Selected extract:
>> BEGIN

Agile software development comprises various approaches to software development under which requirements and solutions evolve through the collaborative effort of self-organizing and cross-functional teams and their customer(s)/end user(s). It advocates adaptive planning, evolutionary development, early delivery, and continual improvement, and it encourages rapid and flexible response to change.[further explanation needed]

The term agile (sometimes written Agile) was popularized, in this context, by the Manifesto for Agile Software Development. The values and principles espoused in this manifesto were derived from and underpin a broad range of software development frameworks, including Scrum and Kanban.

While there is much anecdotal evidence that adopting agile practices and values improves the agility of software professionals, teams and organizations, some empirical studies have disputed that evidence.

The Manifesto for Agile Software Development 
Agile software development values
Based on their combined experience of developing software and helping others do that, the seventeen signatories to the manifesto proclaimed that they value:

1. Individuals and Interactions over processes and tools
2. Working Software over comprehensive documentation
3. Customer Collaboration over contract negotiation
4. Responding to Change over following a plan

That is to say, the items on the left are valued more than the items on the right.

As Scott Ambler elucidated:

1. Tools and processes are important, but it is more important to have competent people working together effectively.
2. Good documentation is useful in helping people to understand how the software is built and how to use it, but the main point of development is to create software, not documentation.
3. A contract is important but is no substitute for working closely with customers to discover what they need.
4. A project plan is important, but it must not be too rigid to accommodate changes in technology or the environment, stakeholders' priorities, and people's understanding of the problem and its solution.

>> END

Data:
>> BEGIN

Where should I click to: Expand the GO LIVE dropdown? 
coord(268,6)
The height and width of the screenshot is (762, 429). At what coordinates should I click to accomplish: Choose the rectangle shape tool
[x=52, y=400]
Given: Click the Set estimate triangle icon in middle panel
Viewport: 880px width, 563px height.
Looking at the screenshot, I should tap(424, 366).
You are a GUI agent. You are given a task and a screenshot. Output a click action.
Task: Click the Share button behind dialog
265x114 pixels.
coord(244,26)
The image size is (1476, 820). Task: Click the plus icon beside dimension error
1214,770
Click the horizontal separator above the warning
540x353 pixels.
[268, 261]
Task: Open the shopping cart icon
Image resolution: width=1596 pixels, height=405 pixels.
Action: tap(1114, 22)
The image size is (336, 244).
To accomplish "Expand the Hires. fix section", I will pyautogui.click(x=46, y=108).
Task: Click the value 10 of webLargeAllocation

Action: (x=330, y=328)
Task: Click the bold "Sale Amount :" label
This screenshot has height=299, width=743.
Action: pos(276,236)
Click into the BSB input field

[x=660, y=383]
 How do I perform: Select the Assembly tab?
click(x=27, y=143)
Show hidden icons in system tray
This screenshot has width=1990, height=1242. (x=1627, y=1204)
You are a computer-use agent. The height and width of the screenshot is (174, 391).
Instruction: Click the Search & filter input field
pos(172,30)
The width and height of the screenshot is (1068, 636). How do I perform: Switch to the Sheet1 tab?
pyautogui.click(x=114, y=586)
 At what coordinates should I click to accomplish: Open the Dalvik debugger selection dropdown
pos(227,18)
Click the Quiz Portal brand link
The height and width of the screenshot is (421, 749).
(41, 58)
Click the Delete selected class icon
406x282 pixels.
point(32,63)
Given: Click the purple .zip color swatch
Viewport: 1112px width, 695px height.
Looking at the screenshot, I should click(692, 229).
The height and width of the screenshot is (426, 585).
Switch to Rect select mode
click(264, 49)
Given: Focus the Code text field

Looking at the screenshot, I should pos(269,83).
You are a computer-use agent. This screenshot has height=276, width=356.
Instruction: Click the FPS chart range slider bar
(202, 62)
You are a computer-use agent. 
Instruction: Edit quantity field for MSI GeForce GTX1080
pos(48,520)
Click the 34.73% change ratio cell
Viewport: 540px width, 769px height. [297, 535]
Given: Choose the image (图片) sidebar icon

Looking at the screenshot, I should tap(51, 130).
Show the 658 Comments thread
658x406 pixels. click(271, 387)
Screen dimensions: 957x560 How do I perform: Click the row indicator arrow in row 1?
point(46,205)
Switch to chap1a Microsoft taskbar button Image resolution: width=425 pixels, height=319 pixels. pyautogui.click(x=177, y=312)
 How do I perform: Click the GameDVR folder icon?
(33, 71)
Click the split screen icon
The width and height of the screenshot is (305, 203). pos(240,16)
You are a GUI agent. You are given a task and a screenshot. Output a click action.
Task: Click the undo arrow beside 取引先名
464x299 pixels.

>> END

Tasks to complete:
a: In the agile software development text, restate the paragraph beginning "The term agile (sometimes written Agile)" in a single shorter sentence. Keep its main facts.
b: Answer these questions from the agile software development text:
(i) How many signatories did the manifesto have?
(ii) Which two frameworks are named as examples?
(iii) In Scott Ambler's explanation, what is the main point of development?
c: Decide whether each statement agrees with the agile software development text. Answer yes or no, and quote the words that decide it.
(i) Empirical studies have all confirmed that agile practices improve agility.
(ii) The manifesto values working software more than comprehensive documentation.
(iii) According to Ambler, a contract can take the place of working closely with customers.

The answers:
a: The Manifesto for Agile Software Development popularized the term agile (sometimes Agile) in this context, and its values and principles both derive from and underpin many software development frameworks, including Scrum and Kanban.

b:
(i) Seventeen.
(ii) Scrum and Kanban.
(iii) To create software, not documentation.

c:
(i) No: "some empirical studies have disputed that evidence."
(ii) Yes: "Working Software over comprehensive documentation"
(iii) No: "A contract is important but is no substitute for working closely with customers to discover what they need."